Task description
Copy out every record exactly.

Records supplied
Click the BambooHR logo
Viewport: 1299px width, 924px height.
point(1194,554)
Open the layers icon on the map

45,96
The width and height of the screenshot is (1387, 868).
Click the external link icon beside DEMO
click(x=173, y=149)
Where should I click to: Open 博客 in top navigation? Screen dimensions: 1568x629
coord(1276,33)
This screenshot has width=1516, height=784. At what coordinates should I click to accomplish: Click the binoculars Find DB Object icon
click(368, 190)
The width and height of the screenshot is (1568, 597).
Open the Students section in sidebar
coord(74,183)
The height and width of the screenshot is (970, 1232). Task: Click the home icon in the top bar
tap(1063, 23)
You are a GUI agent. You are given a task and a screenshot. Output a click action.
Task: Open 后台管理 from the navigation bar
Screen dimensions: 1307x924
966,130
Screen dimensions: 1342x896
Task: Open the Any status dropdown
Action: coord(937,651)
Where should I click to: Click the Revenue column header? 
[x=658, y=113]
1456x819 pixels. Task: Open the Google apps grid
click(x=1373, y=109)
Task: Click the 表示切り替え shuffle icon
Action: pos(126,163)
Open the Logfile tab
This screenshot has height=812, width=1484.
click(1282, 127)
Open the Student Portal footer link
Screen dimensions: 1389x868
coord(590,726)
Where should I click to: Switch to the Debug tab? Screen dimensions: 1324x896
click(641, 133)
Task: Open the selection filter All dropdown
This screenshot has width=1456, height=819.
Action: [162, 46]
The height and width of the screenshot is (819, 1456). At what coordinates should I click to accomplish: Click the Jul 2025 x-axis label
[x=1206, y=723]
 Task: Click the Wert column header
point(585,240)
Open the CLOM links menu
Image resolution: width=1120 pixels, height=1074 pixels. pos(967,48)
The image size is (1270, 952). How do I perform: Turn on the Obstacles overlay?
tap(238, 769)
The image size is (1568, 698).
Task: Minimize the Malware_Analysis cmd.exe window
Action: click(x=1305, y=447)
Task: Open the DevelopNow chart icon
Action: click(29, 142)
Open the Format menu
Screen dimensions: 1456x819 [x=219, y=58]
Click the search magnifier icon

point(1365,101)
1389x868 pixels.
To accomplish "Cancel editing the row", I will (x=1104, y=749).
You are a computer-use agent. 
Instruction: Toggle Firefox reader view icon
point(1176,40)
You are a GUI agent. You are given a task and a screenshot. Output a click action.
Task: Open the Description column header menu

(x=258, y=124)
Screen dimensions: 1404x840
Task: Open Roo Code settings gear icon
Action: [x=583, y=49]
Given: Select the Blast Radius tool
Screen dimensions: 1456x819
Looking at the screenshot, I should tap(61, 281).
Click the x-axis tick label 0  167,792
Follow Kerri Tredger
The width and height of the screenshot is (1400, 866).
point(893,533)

Exercise answer
Click the BambooHR logo
Viewport: 1299px width, 924px height.
point(1194,554)
Open the layers icon on the map

45,96
The width and height of the screenshot is (1387, 868).
Click the external link icon beside DEMO
click(x=173, y=149)
Where should I click to: Open 博客 in top navigation? Screen dimensions: 1568x629
coord(1276,33)
This screenshot has width=1516, height=784. At what coordinates should I click to accomplish: Click the binoculars Find DB Object icon
click(368, 190)
The width and height of the screenshot is (1568, 597).
Open the Students section in sidebar
coord(74,183)
The height and width of the screenshot is (970, 1232). Task: Click the home icon in the top bar
tap(1063, 23)
You are a GUI agent. You are given a task and a screenshot. Output a click action.
Task: Open 后台管理 from the navigation bar
Screen dimensions: 1307x924
966,130
Screen dimensions: 1342x896
Task: Open the Any status dropdown
Action: coord(937,651)
Where should I click to: Click the Revenue column header? 
[x=658, y=113]
1456x819 pixels. Task: Open the Google apps grid
click(x=1373, y=109)
Task: Click the 表示切り替え shuffle icon
Action: pos(126,163)
Open the Logfile tab
This screenshot has height=812, width=1484.
click(1282, 127)
Open the Student Portal footer link
Screen dimensions: 1389x868
coord(590,726)
Where should I click to: Switch to the Debug tab? Screen dimensions: 1324x896
click(641, 133)
Task: Open the selection filter All dropdown
This screenshot has width=1456, height=819.
Action: [162, 46]
The height and width of the screenshot is (819, 1456). At what coordinates should I click to accomplish: Click the Jul 2025 x-axis label
[x=1206, y=723]
 Task: Click the Wert column header
point(585,240)
Open the CLOM links menu
Image resolution: width=1120 pixels, height=1074 pixels. pos(967,48)
The image size is (1270, 952). How do I perform: Turn on the Obstacles overlay?
tap(238, 769)
The image size is (1568, 698).
Task: Minimize the Malware_Analysis cmd.exe window
Action: click(x=1305, y=447)
Task: Open the DevelopNow chart icon
Action: click(29, 142)
Open the Format menu
Screen dimensions: 1456x819 [x=219, y=58]
Click the search magnifier icon

point(1365,101)
1389x868 pixels.
To accomplish "Cancel editing the row", I will (x=1104, y=749).
You are a computer-use agent. 
Instruction: Toggle Firefox reader view icon
point(1176,40)
You are a GUI agent. You are given a task and a screenshot. Output a click action.
Task: Open the Description column header menu

(x=258, y=124)
Screen dimensions: 1404x840
Task: Open Roo Code settings gear icon
Action: [x=583, y=49]
Given: Select the Blast Radius tool
Screen dimensions: 1456x819
Looking at the screenshot, I should tap(61, 281).
Click the x-axis tick label 0  167,792
Follow Kerri Tredger
The width and height of the screenshot is (1400, 866).
point(893,533)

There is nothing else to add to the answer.